Not Impressed by Power: How Russia Was Humiliated
Lilia Shevtsova, Senior Associate, Carnegie Moscow Center
Novaya Gazeta
Translated from the Russian by Dave Essel

Lilia Shevtsova
The following is an extract, published in Novaya Gazeta, from Shevtsova’s new book – “Lonely Power: Why Russia Didn’t Become the West and Why She Has Difficulties With It” – about the the whys and wherefores of Russia’s foreign policies today.
Russia’s élite has managed to do the impossible – it has actually turned the chip on its collective shoulder into a survival plan and convinced society at large that its fears are their fears, giving birth to a new anti-Western consensus that supports the monopoly of power. Instead of national unity in the name of development, we have substituted status quo maintenance by toeing to the line “Who Are We Friends Against?” Strangely, a number of clever and, at first sight, liberally inclined people have come over to this cause and become defenders of the system.
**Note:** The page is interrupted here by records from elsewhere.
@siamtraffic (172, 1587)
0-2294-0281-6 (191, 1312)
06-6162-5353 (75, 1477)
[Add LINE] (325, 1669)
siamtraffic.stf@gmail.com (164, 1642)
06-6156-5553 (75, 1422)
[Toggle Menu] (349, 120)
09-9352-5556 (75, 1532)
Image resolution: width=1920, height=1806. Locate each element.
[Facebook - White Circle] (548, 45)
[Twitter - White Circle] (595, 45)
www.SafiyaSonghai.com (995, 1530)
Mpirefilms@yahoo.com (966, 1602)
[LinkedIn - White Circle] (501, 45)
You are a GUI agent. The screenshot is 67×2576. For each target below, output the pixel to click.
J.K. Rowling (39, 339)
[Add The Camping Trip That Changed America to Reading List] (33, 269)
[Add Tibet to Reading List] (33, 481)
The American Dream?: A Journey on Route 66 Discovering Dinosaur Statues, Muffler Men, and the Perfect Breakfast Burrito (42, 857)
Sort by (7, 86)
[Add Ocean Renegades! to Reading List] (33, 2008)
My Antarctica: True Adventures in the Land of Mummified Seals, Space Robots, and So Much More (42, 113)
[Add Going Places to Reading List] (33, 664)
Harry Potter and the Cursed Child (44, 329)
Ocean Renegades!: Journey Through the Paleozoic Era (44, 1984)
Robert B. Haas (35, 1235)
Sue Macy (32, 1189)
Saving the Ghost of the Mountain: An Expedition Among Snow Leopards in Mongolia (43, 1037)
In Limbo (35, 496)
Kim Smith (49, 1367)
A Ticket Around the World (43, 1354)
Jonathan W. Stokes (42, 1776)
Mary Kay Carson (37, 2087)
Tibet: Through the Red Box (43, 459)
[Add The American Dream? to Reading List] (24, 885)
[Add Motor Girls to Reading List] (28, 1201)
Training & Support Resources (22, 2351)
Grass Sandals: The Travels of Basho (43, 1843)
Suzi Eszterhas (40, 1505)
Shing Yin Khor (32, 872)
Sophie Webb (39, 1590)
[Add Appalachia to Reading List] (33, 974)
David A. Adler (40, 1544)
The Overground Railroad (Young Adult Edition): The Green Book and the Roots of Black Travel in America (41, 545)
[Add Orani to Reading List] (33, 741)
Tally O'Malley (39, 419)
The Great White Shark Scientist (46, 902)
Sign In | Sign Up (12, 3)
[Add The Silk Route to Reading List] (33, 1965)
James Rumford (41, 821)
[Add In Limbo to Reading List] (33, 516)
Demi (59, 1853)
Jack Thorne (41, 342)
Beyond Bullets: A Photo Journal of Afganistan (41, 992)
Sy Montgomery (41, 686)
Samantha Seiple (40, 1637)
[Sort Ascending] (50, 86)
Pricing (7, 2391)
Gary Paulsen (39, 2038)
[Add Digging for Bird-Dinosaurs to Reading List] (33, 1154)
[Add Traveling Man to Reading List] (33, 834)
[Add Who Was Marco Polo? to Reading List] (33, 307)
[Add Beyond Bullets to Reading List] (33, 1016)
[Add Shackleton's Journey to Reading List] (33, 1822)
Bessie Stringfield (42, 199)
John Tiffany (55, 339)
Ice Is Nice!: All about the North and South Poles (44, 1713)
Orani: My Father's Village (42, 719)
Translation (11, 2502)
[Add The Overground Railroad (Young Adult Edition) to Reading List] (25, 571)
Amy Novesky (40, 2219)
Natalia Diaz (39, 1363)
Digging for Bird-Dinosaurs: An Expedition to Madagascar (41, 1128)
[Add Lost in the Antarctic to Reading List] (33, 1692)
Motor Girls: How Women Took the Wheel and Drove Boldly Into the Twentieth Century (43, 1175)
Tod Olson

What is the West guilty of in relation to Russia? That it, assert these defenders, humiliated Russia in the 1990s, forcing the country to make unilateral concessions and now a) does not want to accept it as “power centre” and b) wants to re-write the rules of the game that came into force after the collapse of the USSR. And that is why, they say, relations have taken a sudden turn for the worse.